El encuentro reflejó mucho más que una charla familiar: fue un momento de orgullo, pertenencia y pasión por el fútbol, atravesado por la distancia de miles de kilómetros entre la Patagonia y la sede mundialista. “Estamos en la puerta del hotel de la concentración de Argentina, hace un ratito terminamos de salir al aire para TNT Sports en una de las emisiones y ahora teníamos un ratito, y yo coordiné ahí para hablar con el número uno”, expresó el periodista haciendo referencia a su padre. Mario, reconocido vecino de Río Gallegos y una persona muy vinculada al deporte santacruceño —actual Secretario de la Comisión Directiva del Tiro Federal Patria—, recibió con emoción las palabras de su hijo y destacó: “Que él esté ahí en Kansas, que sea un santacruceño que nos está representando de la mejor manera, con un gran laburo, porque es un gran profesional y porque lo hace con mucha pasión y con mucha responsabilidad, eso para uno… sin palabras, chicos”, expresó visiblemente emocionado.
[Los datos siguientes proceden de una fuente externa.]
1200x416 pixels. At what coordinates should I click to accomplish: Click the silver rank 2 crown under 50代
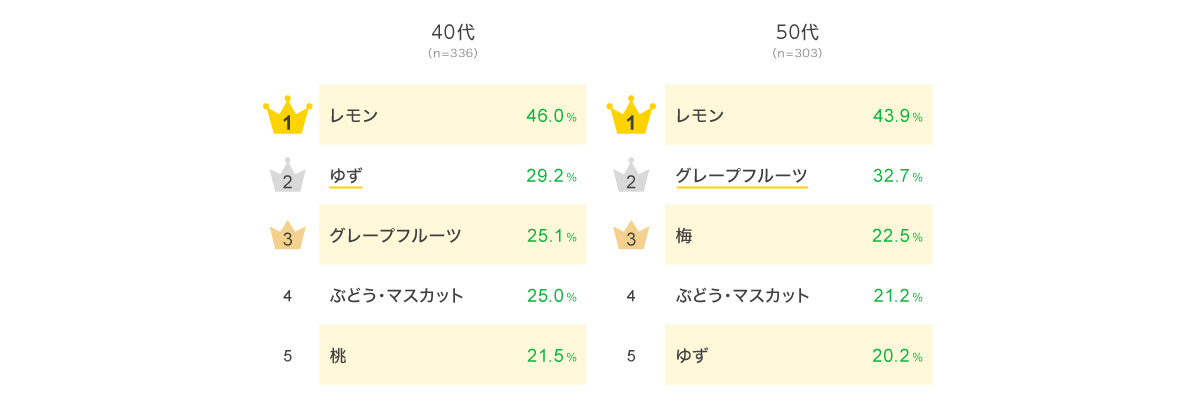pos(631,175)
Durante la charla, Maximiliano también dedicó unas sentidas palabras a su padre. “No debe haber persona en todo Río Gallegos ni en todo Santa Cruz que tenga un sentido de pertenencia tan grande para con la comunidad, la ciudad y la provincia como mi papá”, aseveró. Asimismo, destacó el compromiso permanente de Mario con la comunidad: “Sabe todos los lugares, conoce todos los lugares, recorrió todo, conoce un montón de gente y siempre, siempre a donde va pone en alto la bandera de Santa Cruz”.

El periodista de TNT Sports afirmó que ese amor por la provincia fue una enseñanza que recibió desde chico: “Eso también me lo transmitió a mí, con el cariño y las ganas que me dan siempre de volver, de compartir un mate y de recorrer el centro caminando”. En ese sentido, recordó una característica muy propia de su padre: “Tardás más o menos 15 o 20 minutos por cuadra porque lo para todo el mundo para hablar”.

El cierre dejó una imagen simbólica: un padre orgulloso viendo a su hijo representar a Santa Cruz en un Mundial, y un hijo reconociendo a quien fue una referencia de valores, identidad y compromiso con la comunidad.